— BEGIN —
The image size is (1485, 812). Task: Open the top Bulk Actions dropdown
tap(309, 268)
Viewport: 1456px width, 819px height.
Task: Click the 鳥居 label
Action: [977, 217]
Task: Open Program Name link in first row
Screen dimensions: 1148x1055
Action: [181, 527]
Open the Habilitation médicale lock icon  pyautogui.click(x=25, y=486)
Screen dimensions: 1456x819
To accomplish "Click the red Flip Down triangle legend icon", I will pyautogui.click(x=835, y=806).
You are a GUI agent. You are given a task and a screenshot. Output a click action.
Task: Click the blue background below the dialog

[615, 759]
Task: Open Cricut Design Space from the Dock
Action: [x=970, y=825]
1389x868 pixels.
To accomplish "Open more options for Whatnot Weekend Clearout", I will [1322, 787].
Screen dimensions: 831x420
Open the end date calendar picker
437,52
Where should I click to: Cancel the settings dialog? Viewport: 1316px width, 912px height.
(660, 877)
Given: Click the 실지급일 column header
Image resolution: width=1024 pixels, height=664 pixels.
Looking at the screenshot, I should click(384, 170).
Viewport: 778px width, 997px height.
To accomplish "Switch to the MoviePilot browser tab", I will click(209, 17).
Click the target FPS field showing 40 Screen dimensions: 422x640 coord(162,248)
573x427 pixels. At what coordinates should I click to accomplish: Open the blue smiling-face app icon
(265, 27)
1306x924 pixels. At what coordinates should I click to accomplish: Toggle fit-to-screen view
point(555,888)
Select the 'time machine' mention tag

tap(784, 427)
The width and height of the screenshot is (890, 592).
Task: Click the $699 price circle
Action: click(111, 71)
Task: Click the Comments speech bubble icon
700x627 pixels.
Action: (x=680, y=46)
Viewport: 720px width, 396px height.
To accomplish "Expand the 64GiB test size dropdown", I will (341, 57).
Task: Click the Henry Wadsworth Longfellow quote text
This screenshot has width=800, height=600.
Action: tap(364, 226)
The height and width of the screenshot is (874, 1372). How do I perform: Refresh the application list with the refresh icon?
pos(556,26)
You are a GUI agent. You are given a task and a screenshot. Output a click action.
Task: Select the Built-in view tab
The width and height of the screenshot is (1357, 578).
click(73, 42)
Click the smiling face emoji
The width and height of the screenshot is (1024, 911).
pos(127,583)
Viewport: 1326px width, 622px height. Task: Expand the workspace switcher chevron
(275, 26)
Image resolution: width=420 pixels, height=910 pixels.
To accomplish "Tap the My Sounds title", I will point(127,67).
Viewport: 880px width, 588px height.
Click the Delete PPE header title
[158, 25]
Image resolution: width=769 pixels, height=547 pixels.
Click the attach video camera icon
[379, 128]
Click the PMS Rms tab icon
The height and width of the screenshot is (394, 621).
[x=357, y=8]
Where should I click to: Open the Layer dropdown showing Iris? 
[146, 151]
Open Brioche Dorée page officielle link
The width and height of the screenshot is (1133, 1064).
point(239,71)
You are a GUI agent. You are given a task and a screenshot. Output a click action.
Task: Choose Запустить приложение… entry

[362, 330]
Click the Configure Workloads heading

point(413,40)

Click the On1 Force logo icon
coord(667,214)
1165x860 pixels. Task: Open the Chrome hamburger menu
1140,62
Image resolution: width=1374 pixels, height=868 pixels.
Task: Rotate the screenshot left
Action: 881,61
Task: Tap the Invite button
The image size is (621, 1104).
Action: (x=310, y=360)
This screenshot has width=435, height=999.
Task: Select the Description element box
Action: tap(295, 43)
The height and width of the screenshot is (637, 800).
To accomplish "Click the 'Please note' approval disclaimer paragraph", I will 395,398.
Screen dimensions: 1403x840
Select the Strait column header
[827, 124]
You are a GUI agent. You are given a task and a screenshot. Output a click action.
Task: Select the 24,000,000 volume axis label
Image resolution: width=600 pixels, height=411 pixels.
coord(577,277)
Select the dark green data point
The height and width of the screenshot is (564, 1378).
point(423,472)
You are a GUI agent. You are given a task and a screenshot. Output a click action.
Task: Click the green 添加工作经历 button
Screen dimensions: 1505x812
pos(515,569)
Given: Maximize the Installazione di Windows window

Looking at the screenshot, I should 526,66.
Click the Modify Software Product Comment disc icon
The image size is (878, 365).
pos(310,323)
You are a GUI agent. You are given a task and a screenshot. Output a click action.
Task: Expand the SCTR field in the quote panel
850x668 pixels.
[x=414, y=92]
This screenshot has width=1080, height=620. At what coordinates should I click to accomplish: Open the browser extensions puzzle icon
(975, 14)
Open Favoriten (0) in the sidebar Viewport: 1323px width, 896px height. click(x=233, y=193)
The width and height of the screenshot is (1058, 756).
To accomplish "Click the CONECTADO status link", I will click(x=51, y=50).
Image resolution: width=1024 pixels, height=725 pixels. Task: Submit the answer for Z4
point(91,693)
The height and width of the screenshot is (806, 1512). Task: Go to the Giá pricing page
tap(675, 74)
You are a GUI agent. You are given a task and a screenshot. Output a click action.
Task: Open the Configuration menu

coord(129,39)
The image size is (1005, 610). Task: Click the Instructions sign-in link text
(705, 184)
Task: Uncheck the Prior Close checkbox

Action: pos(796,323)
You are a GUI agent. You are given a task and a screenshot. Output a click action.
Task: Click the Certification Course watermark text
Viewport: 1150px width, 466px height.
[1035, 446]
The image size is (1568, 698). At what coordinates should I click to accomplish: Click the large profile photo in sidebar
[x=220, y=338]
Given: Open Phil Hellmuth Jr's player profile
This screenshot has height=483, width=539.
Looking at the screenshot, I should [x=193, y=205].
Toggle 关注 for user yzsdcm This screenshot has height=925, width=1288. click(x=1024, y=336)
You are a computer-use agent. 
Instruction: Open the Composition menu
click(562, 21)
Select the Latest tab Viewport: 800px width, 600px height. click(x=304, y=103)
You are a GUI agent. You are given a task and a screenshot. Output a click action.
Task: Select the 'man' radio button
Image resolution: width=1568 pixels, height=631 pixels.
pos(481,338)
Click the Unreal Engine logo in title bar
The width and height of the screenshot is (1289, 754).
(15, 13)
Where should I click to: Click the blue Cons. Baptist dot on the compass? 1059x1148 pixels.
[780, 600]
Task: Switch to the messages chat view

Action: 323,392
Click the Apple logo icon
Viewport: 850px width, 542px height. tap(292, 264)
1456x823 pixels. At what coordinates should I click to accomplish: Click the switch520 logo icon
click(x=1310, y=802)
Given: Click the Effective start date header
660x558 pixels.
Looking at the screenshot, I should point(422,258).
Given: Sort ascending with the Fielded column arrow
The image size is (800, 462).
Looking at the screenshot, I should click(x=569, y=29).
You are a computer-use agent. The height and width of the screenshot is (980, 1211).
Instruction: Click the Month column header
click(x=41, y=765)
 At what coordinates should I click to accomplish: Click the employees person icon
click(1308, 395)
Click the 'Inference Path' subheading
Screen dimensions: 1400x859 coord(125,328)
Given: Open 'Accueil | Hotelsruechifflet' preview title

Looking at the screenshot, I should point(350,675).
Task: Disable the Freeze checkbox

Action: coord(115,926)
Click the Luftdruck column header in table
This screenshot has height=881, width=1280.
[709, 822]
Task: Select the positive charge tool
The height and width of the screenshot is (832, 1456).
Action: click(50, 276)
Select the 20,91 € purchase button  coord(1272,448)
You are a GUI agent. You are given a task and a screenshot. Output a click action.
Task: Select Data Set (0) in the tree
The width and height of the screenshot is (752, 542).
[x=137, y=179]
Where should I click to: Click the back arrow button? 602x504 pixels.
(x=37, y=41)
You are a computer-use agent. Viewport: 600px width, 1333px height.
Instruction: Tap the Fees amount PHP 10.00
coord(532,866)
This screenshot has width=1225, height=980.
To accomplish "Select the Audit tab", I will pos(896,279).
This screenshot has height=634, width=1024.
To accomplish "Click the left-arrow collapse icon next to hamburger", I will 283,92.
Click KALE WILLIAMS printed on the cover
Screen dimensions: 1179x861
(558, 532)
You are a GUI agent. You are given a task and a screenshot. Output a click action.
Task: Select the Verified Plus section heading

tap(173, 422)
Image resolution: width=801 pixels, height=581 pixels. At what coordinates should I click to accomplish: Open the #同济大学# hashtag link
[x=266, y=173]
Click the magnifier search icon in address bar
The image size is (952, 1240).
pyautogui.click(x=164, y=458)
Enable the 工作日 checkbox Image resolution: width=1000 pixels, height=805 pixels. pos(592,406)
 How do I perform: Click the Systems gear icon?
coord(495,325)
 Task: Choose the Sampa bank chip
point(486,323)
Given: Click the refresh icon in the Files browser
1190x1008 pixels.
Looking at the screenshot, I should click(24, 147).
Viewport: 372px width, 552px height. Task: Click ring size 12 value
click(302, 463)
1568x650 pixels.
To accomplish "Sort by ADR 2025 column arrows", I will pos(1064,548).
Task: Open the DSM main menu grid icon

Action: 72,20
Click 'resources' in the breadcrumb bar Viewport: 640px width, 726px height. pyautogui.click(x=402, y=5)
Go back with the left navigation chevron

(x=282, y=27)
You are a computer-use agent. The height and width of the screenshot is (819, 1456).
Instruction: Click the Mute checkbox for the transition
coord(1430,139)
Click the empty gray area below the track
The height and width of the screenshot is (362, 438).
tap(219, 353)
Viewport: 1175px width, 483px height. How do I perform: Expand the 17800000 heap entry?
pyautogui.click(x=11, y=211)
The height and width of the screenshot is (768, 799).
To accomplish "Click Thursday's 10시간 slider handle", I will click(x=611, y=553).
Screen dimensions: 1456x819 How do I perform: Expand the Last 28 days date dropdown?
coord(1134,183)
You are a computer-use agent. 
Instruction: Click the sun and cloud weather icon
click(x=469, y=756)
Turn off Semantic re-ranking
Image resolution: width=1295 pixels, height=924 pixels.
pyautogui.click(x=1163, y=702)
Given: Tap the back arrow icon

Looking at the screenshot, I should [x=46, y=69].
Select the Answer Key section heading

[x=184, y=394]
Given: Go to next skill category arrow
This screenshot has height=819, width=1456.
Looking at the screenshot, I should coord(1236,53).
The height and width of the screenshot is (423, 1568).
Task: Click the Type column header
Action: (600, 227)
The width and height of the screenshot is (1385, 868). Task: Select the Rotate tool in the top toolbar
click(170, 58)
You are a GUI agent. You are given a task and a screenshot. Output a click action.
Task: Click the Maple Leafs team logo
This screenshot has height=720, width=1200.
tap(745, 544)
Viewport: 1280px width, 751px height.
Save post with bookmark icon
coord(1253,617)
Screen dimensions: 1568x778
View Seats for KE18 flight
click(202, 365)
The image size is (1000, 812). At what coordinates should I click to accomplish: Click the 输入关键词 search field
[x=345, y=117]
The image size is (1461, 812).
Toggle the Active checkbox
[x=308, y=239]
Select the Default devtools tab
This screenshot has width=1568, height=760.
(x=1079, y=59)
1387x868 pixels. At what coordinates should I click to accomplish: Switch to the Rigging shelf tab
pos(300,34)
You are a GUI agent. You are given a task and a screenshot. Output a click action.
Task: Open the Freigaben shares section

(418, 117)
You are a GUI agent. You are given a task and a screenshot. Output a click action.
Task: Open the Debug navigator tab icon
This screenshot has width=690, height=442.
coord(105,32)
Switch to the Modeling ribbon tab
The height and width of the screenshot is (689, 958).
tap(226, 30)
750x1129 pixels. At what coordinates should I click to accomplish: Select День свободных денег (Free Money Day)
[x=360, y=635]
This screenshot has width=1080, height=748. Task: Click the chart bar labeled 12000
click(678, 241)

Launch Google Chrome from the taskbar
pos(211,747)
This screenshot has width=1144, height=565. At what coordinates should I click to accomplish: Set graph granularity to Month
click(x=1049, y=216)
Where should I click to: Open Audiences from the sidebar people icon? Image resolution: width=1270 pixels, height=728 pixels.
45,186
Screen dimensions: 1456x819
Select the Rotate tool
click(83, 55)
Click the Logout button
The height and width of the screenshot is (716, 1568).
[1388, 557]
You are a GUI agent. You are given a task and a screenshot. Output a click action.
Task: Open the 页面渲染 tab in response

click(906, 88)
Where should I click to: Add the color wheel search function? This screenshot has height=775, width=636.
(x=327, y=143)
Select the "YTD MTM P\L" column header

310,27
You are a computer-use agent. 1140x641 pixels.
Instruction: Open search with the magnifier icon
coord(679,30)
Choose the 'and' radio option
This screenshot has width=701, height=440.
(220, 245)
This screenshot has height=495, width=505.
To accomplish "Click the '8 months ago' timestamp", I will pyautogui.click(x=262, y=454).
— END —
Problem to solve
Rewrite the records starting at the line containing "Where should I click to: Cancel" and ending at the line containing "pos(556,26)" as a Markdown table with the columns Row and Record line, one line per row and no rows for blank lines.

Solution to this problem
| Row | Record line |
|---|---|
| 1 | Where should I click to: Cancel the settings dialog? Viewport: 1316px width, 912px height. |
| 2 | (660, 877) |
| 3 | Given: Click the 실지급일 column header |
| 4 | Image resolution: width=1024 pixels, height=664 pixels. |
| 5 | Looking at the screenshot, I should click(384, 170). |
| 6 | Viewport: 778px width, 997px height. |
| 7 | To accomplish "Switch to the MoviePilot browser tab", I will click(209, 17). |
| 8 | Click the target FPS field showing 40 Screen dimensions: 422x640 coord(162,248) |
| 9 | 573x427 pixels. At what coordinates should I click to accomplish: Open the blue smiling-face app icon |
| 10 | (265, 27) |
| 11 | 1306x924 pixels. At what coordinates should I click to accomplish: Toggle fit-to-screen view |
| 12 | point(555,888) |
| 13 | Select the 'time machine' mention tag |
| 14 | tap(784, 427) |
| 15 | The width and height of the screenshot is (890, 592). |
| 16 | Task: Click the $699 price circle |
| 17 | Action: click(111, 71) |
| 18 | Task: Click the Comments speech bubble icon |
| 19 | 700x627 pixels. |
| 20 | Action: (x=680, y=46) |
| 21 | Viewport: 720px width, 396px height. |
| 22 | To accomplish "Expand the 64GiB test size dropdown", I will (341, 57). |
| 23 | Task: Click the Henry Wadsworth Longfellow quote text |
| 24 | This screenshot has width=800, height=600. |
| 25 | Action: tap(364, 226) |
| 26 | The height and width of the screenshot is (874, 1372). How do I perform: Refresh the application list with the refresh icon? |
| 27 | pos(556,26) |